Read the Story and Listen to "For the Beauty of the Earth", Arranged by Daniel Carter
Make It Simple But Sound Fabulous!
One of the challenges most any choir director faces is finding music that suits the skill level of the choir. Not every director directs a highly skilled choir, and yet every director looks for music that will help their choir shine and please their audience or congregation.
So that was the challenge with this little arrangement. Make it easy to learn with the fewest rehearsals possible, keeping the accompaniment interesting but simple enough to read and learn in relatively few rehearsals. The result is a two-part choral arrangement with piano accompaniment.

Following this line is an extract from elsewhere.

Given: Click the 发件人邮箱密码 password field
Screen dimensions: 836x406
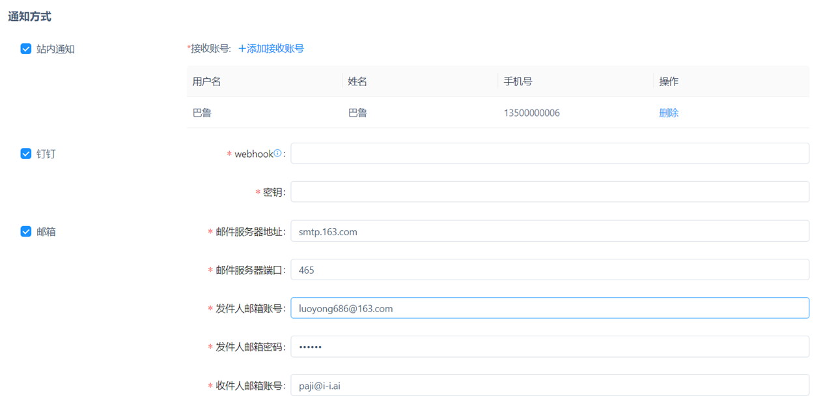Looking at the screenshot, I should click(x=550, y=347).

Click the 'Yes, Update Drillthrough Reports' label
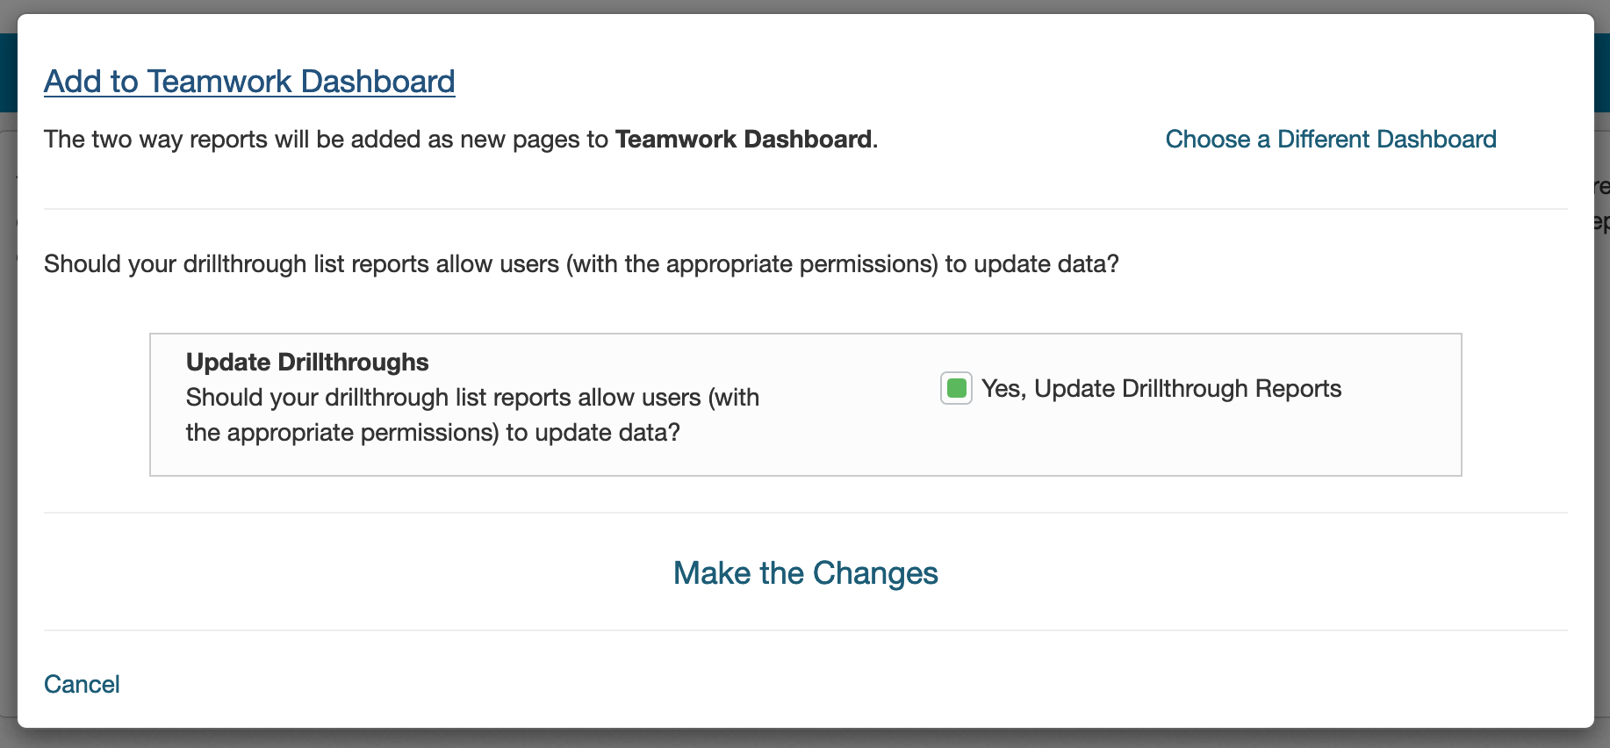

And the product of that endeavor is the music video below.
"For the Beauty of the Earth", Arranged by Daniel Carter
Ordering Information for Sheet Music
Thanks to Kathleen Holyoak for many of the photos used in the video.
Everytime I think of this little arrangement, I think of my first born grandson, Elijah. He is the baby boy in the video, and my son is also pictured holding him. This arrangement is for him, and all my other grandchildren after him, as reminder of the optimism, beauty and natural wonder of all new life.
Yes, it's a bit sappy and laden with emotion. And I'm quite happy to admit it, own it, and share it with the world. [Insert smiley face here.]
The hymn is also about gratitude. So, included in the video are a few other people who are very important to me. A small token for them of the wonderful things they bring to my life and every life they touch.
And of course every time you include some people, you naturally leave someone else out. (You know in your heart I didn't intentionally do that.)
History of the Hymn
Although there were originally eight verses to this hymn, only three are usually used in hymnals today. Those verses are numbers one, two and four, as shown below. My arrangement only uses these verses.
Words by Folliot S. Peirpoint
Music by Conrad Kocher
For the beauty of the earth
For the glory of the skies,
For the love which from our birth
Over and around us lies.
Lord of all, to Thee we raise,
This our hymn of grateful praise.
For the beauty of each hour,
Of the day and of the night,
Hill and vale, and tree and flower,
Sun and moon, and stars of light.
For the joy of ear and eye,
For the heart and mind’s delight,
For the mystic harmony
Linking sense to sound and sight.
For the joy of human love,
|Brother, sister, parent, child,
Friends on earth and friends above,
For all gentle thoughts and mild.
For Thy Church, that evermore
Lifteth holy hands above,
Offering up on every shore
Her pure sacrifice of love.
For the martyrs’ crown of light,
For Thy prophets’ eagle eye,
For Thy bold confessors’ might,
For the lips of infancy.
For Thy virgins’ robes of snow,
For Thy maiden mother mild,
For Thyself, with hearts aglow,
Jesu, Victim undefiled.
For each perfect gift of Thine,
To our race so freely given,
Graces human and divine,
Flowers of earth and buds of Heaven.
Folliot Sanford Pierpoint
Unfortunately, there is no known picture of Pierpoint. He was born October 7, 1835 in Spa Villa, Bath England and died March 10, 1917 at Newport, Monmouthshire, England.
Pierpoint was a graduate of Queen's College at Cambridge University in 1857. He taught classics at Somersetshire College later on. He also lived at Babbicombe, Devonshire, and other places, and occasionally taught. He wrote a book of poetry called The Chalice of nature and Other Poems which is undated. However it was reissued in 1878 as Songs of love, the Chalice of Nature, and Lyra Jesu. Additionally he contributed hymns to the Churchman's Companion, The Lyra Eucharistica, and others hymn collections. His most famous hymn is For the Beauty of the Earth.
Conrad Kocher was born December 16, 1786, at Ditzingen (near Leonberg), Württemberg, Germany and died March 12, 1872 at Stuttgart, Germany. He was buried at Fankelsbach Cemetery, Stuttgart, Germany.
Kocher studied in St. Petersburg, Russia in the early 1800's. His focus of study was piano and composition. In 1819 he went to Rome to study, after which he returned to Germany in 1820. Because of his great interest in reformation of church music in Germany, he founded the School of Sacred Music in Stuttgart in 1821, and also served as organist in the Stiftskirche in Stuttgart. His work popularized four-part singing in churches at the time, departing from the tradition of congregational singing in unison. In 1852 he received an honorary Doctor of Philosophy degree from the University of Tubingen.
In addition to hymn tunes, his works include an oratorio, operas and sonatas. He contributed to and edited many chorale books. He also wrote a treatise on church music titled Die Tonkunst in der Kirche in 1823.
The tune name of Kocher's hymn is DIX.